On Mon, Oct 27, 2025 at 1:24 AM Ido Schimmel <idosch@nvidia.com> wrote:
>
> Add the ability to append the incoming IP interface information to
> ICMPv4 error messages in accordance with RFC 5837 and RFC 4884. This is
> required for more meaningful traceroute results in unnumbered networks.
>
> The feature is disabled by default and controlled via a new sysctl
> ("net.ipv4.icmp_errors_extension_mask") which accepts a bitmask of ICMP
> extensions to append to ICMP error messages. Currently, only a single
> value is supported, but the interface and the implementation should be
> able to support more extensions, if needed.
>
> Clone the skb and copy the relevant data portions before modifying the
> skb as the caller of __icmp_send() still owns the skb after the function
> returns. This should be fine since by default ICMP error messages are
> rate limited to 1000 per second and no more than 1 per second per
> specific host.
>
> Trim or pad the packet to 128 bytes before appending the ICMP extension
> structure in order to be compatible with legacy applications that assume
> that the ICMP extension structure always starts at this offset (the
> minimum length specified by RFC 4884).
>
> Reviewed-by: Petr Machata <petrm@nvidia.com>
> Reviewed-by: David Ahern <dsahern@kernel.org>
> Reviewed-by: Willem de Bruijn <willemb@google.com>
> Signed-off-by: Ido Schimmel <idosch@nvidia.com>
> ---
>
> Notes:
>     v2:
>     * Add a comment about field ordering.
>
>  Documentation/networking/ip-sysctl.rst |  17 +++
>  include/linux/icmp.h                   |  32 +++++
>  include/net/netns/ipv4.h               |   1 +
>  net/ipv4/icmp.c                        | 191 ++++++++++++++++++++++++-
>  net/ipv4/sysctl_net_ipv4.c             |  11 ++
>  5 files changed, 251 insertions(+), 1 deletion(-)
>
> diff --git a/Documentation/networking/ip-sysctl.rst b/Documentation/networking/ip-sysctl.rst
> index a06cb99d66dc..ece1187ba0f1 100644
> --- a/Documentation/networking/ip-sysctl.rst
> +++ b/Documentation/networking/ip-sysctl.rst
> @@ -1796,6 +1796,23 @@ icmp_errors_use_inbound_ifaddr - BOOLEAN
>
>         Default: 0 (disabled)
>
> +icmp_errors_extension_mask - UNSIGNED INTEGER
> +       Bitmask of ICMP extensions to append to ICMPv4 error messages
> +       ("Destination Unreachable", "Time Exceeded" and "Parameter Problem").
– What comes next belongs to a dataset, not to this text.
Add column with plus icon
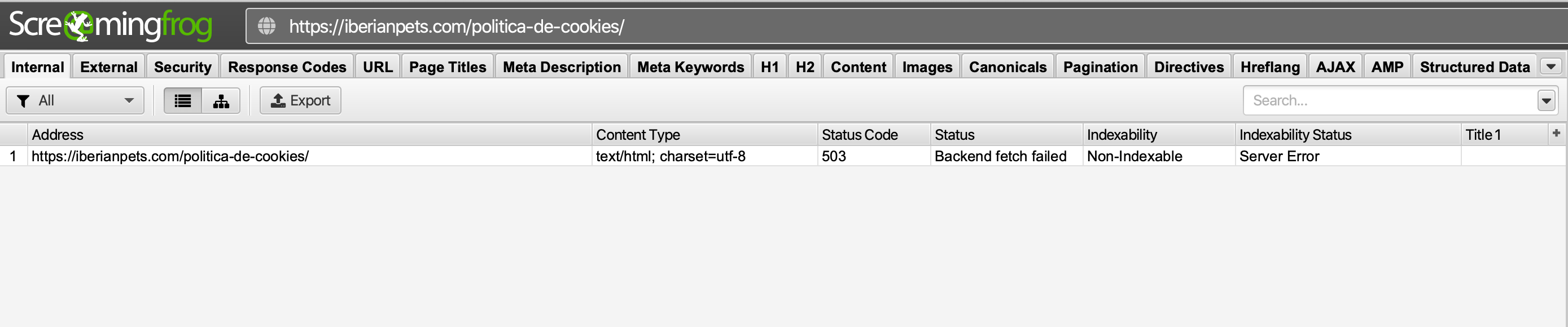The width and height of the screenshot is (1568, 327). point(1556,133)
> +       The original datagram is trimmed / padded to 128 bytes in order to be
> +       compatible with applications that do not comply with RFC 4884.
> +
> +       Possible extensions are:
> +
> +       ==== ==============================================================
> +       0x01 Incoming IP interface information according to RFC 5837.
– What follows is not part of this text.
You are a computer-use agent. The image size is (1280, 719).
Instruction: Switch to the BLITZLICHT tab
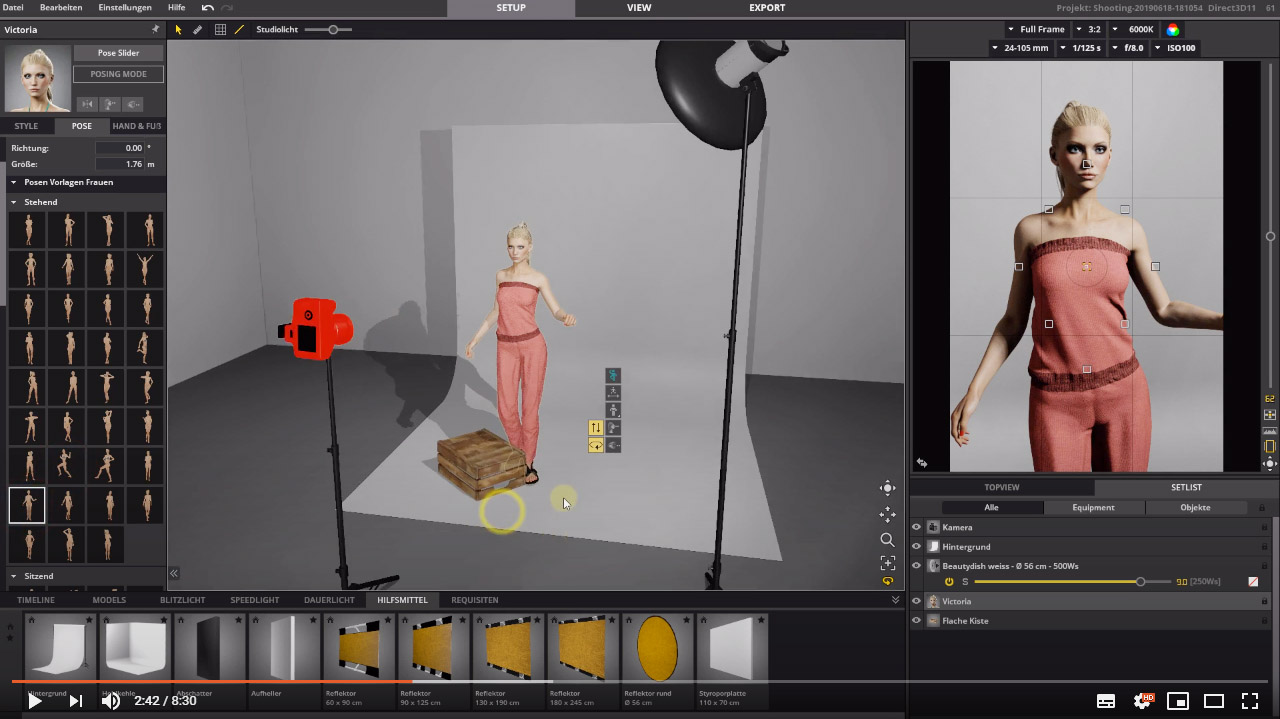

> +            Extension will include the index, IPv4 address (if present),
> +            name and MTU of the IP interface that received the datagram
> +            which elicited the ICMP error.
> +       ==== ==============================================================
> +
> +       Default: 0x00 (no extensions)
> +
>  igmp_max_memberships - INTEGER
>         Change the maximum number of multicast groups we can subscribe to.
>         Default: 20
> diff --git a/include/linux/icmp.h b/include/linux/icmp.h
> index 0af4d210ee31..043ec5d9c882 100644
> --- a/include/linux/icmp.h
> +++ b/include/linux/icmp.h
> @@ -40,4 +40,36 @@ void ip_icmp_error_rfc4884(const struct sk_buff *skb,
>                            struct sock_ee_data_rfc4884 *out,
>                            int thlen, int off);
>
> +/* RFC 4884 */
> +#define ICMP_EXT_ORIG_DGRAM_MIN_LEN    128
> +#define ICMP_EXT_VERSION_2             2
> +
> +/* ICMP Extension Object Classes */
> +#define ICMP_EXT_OBJ_CLASS_IIO         2       /* RFC 5837 */
> +
> +/* Interface Information Object - RFC 5837 */
> +enum {
> +       ICMP_EXT_CTYPE_IIO_ROLE_IIF,
> +};
> +
> +#define ICMP_EXT_CTYPE_IIO_ROLE(ROLE)  ((ROLE) << 6)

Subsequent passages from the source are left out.